(Screenshot grounding data)
>>>

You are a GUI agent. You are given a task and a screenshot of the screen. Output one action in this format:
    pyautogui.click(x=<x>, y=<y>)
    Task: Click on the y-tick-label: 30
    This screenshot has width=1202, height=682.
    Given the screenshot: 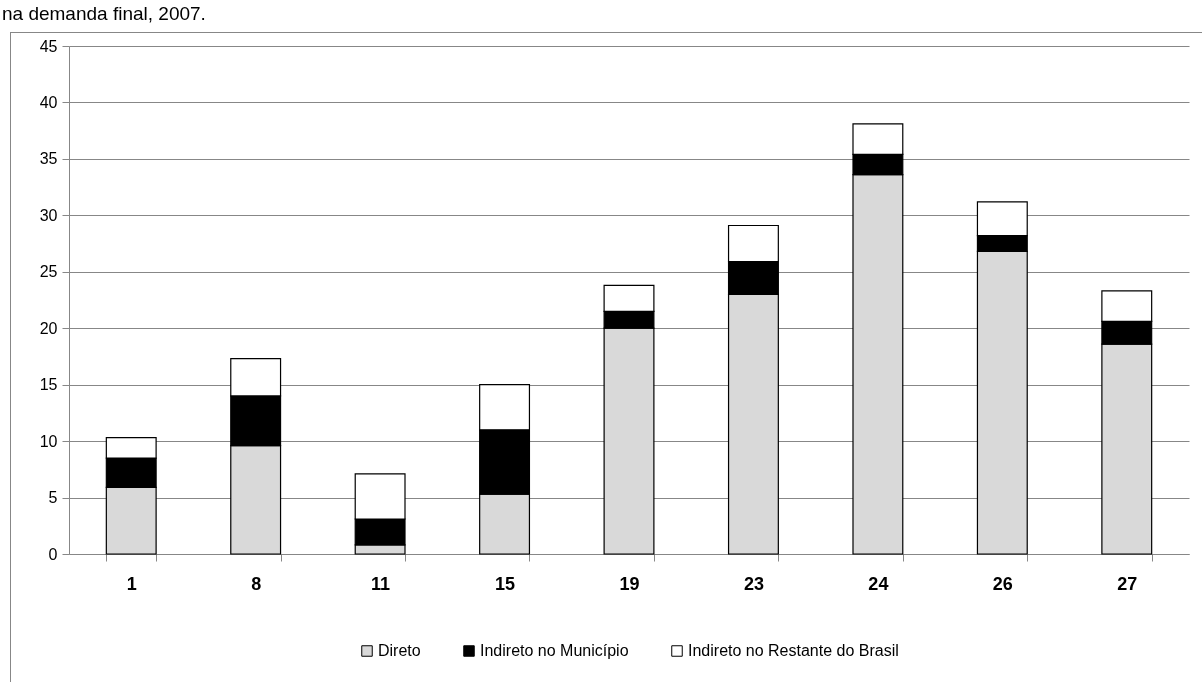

<<<

To-do item:
Reproduce the material above word for word, leaving out the pictures.

Solution to the exercise:
You are a GUI agent. You are given a task and a screenshot of the screen. Output one action in this format:
    pyautogui.click(x=<x>, y=<y>)
    Task: Click on the y-tick-label: 30
    This screenshot has width=1202, height=682.
    Given the screenshot: 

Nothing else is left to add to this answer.